Figure 4. Reducing BAFF levels prevents lupus nephritis

(A) H&E stained kidney sections from AID^−/−MRL/lpr mice treated for 5 weeks. Sections from B6 and MRL/lpr mice were shown as controls. Arrow indicates fibrocellular crescents formation. Scale bar = 25 μm. (B) Proteinuria, (C) glomerular (left panel) and tubulointerstitial (right panel) scores following 5 weeks of treatments. Each circle depicts an individual animal. (D) IgG and C3 deposits in the kidneys from AID^−/−MRL/lpr mice following 5 weeks of treatments, B6, and MRL/lpr mice were assessed by immunofluorescence (upper panels). Scale bar = 140 μm. The intensity of IgG (lower left) and C3 (lower right) deposits on all the glomeruli from 2–5 sections from each mouse were measured and shown as normalized values over area. Each dot represents each glomerulus. Bars represent median and each circle represents each glomerulus. In (A and D) representative images are from >3 experiments. n=3–7 mice per treatment. In (B and C) results are from 3 experiments, n=2–5 mice per treatment per experiment, bars represent median, each circle represents each mouse. *p<0.05, **p<0.01, ***p<0.00, n.s. = not significant by Kruskal-Wallis test with Dunn’s multiple comparison post-hoc procedure.
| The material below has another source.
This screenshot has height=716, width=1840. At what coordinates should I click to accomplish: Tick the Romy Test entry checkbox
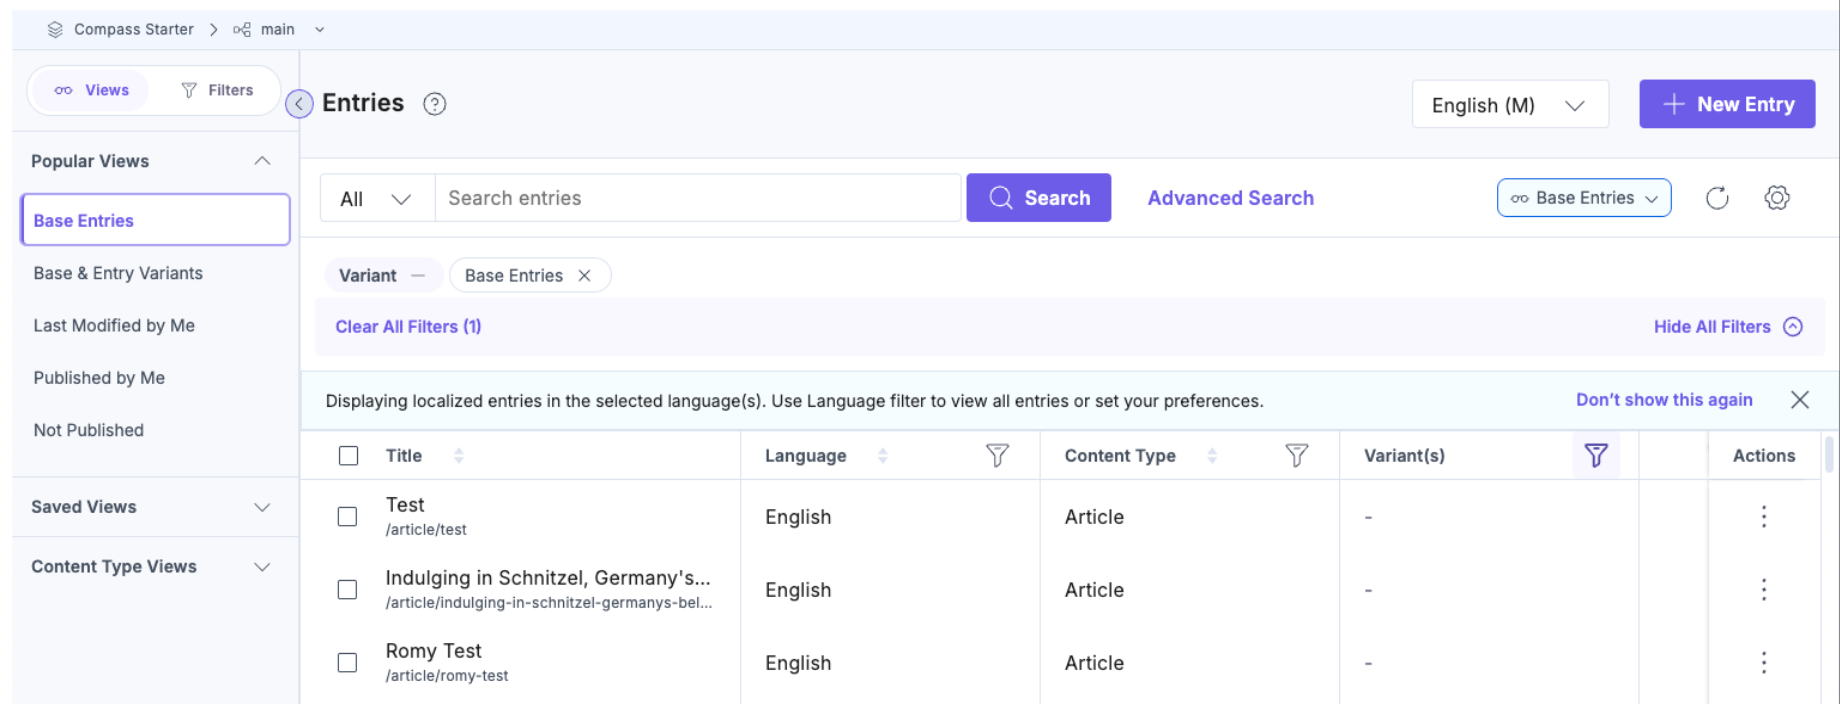tap(347, 663)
Figure 5. Lowering BAFF levels prevents renal TLSs and alters the positioning of T cells

(A) TLSs from AID^−/−MRL/lpr mice following 5 weeks of treatments were stained and imaged at 12x magnification. Scale bar = 50 μm. CD19⁺ B cells (Green), CD4⁺ and CD8⁺ T cells (Red), CD11b⁺ myeloid cells (Blue). (B) Enumeration of B cells, T cells, DCs, and CD11b+ myeloid cells that infiltrated one kidney of each mouse after 5 weeks of treatment. 4 experiments, n=2–5 mice per treatment per experiment. (C) Localization of B cells (Green), T cells (Red), and CD11b⁺ myeloid cells (Blue) in kidneys from AID^−/−MRL/lpr mice following 5 weeks of treatments or from age-matched B6, MRL/lpr mice. Gray is for nuclear stain. Images were taken at 30x magnification. Scale bar = 50 μm. The images of glomeruli were randomly captured on multiple sections of any kidneys. (D) Frequency of glomeruli containing T cells, B cells, or CD11b⁺ myeloid cells over total number of glomeruli counted per mouse were graphed (total of 10–40 glomeruli per mouse were randomly counted from 2–4 mice per treatment from 2 experiments). Sectioning and staining between experiments were done on different days. Each circle depicts an individual animal. In (A and C) data are from 2–3 experiments with 2–4 mice per treatment. In (B) results are ± SEM, in (D) bars represent median. *p<0.05, **p<0.01, ***p<0.001, n.s. = not significant by Kruskal-Wallis test with Dunn’s multiple comparison post-hoc procedure.